* Source records:
════════════════
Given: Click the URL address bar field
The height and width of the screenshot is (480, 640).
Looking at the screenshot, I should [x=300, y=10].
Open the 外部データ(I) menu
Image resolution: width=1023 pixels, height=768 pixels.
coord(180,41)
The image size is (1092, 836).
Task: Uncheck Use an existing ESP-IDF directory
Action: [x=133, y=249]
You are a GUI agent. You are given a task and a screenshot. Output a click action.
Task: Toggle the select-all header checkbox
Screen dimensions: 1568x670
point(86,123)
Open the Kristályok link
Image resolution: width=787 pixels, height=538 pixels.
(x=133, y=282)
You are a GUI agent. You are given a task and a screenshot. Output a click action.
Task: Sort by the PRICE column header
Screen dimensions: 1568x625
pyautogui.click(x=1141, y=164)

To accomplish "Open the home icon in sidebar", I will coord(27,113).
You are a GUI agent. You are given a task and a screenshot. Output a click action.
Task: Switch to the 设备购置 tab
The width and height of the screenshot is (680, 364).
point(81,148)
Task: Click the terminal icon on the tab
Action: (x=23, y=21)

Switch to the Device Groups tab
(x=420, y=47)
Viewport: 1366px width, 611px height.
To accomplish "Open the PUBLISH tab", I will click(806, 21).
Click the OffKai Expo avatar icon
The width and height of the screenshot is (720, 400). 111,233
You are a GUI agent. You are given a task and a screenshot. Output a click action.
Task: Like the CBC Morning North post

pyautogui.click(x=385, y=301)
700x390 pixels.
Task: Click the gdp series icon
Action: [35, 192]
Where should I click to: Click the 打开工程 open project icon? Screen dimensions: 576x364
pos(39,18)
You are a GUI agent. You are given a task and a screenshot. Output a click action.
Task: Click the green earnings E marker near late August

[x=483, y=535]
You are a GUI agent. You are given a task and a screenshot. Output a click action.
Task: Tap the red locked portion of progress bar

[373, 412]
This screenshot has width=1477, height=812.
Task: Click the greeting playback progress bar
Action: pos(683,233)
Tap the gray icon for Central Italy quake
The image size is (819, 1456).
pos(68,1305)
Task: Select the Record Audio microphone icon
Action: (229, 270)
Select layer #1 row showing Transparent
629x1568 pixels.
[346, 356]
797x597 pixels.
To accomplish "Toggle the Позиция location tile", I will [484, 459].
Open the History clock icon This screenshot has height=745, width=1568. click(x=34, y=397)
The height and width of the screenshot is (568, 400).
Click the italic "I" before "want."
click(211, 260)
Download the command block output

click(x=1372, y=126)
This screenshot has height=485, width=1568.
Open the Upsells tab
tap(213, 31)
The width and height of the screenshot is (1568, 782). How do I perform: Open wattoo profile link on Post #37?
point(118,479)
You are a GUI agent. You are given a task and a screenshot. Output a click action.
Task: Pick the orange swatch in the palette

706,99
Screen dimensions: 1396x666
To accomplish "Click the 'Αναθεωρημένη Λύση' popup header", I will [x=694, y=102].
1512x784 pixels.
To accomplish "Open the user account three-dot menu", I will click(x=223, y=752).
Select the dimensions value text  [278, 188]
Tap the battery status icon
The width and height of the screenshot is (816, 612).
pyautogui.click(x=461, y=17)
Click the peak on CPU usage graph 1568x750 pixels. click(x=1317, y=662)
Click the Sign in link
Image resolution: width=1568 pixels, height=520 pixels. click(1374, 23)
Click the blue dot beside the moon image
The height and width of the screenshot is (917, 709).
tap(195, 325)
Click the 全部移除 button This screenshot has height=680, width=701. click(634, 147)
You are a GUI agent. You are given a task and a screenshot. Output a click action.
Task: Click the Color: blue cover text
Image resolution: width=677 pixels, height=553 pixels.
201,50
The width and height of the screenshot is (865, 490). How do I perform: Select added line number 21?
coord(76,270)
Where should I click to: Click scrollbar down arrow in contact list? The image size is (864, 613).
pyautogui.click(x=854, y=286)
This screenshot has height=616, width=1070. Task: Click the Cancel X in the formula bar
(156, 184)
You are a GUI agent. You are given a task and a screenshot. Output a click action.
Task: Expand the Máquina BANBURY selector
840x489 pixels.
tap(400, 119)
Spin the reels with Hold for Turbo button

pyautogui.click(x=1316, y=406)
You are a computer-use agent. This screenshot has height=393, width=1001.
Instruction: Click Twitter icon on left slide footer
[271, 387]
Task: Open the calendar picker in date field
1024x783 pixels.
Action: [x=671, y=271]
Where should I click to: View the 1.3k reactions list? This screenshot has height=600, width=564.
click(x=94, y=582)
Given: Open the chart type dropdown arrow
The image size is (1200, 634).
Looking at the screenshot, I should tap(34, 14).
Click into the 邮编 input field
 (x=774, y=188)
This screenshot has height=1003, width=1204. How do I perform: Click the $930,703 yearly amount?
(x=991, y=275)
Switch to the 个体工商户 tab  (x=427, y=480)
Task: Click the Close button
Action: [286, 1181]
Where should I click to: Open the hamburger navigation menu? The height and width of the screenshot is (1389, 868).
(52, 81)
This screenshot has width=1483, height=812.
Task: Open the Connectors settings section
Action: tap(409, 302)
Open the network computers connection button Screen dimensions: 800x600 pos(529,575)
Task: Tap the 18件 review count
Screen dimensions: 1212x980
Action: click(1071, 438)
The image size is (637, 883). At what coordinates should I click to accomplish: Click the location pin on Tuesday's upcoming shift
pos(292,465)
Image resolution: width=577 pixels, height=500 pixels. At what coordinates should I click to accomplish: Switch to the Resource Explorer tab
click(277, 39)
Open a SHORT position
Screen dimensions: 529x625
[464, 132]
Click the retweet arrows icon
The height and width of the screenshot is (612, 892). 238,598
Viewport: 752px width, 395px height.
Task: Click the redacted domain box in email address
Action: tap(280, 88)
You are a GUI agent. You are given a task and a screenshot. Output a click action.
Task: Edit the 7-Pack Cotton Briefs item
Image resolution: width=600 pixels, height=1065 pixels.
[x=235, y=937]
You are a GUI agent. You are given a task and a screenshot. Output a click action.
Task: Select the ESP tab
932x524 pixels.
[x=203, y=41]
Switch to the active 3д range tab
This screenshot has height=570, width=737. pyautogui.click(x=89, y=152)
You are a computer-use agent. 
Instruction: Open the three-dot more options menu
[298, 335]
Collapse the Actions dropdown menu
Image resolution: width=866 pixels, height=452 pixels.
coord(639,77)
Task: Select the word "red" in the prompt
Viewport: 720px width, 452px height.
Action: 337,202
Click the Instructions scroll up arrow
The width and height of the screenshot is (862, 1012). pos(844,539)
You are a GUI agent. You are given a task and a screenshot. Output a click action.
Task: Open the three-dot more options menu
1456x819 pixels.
════════════════
* HOW TO COMPLETE THIS TASK:
In the preceding records, how many lines include the word "will"? Reply with the number only.

* OUTPUT OF THE TASK:
5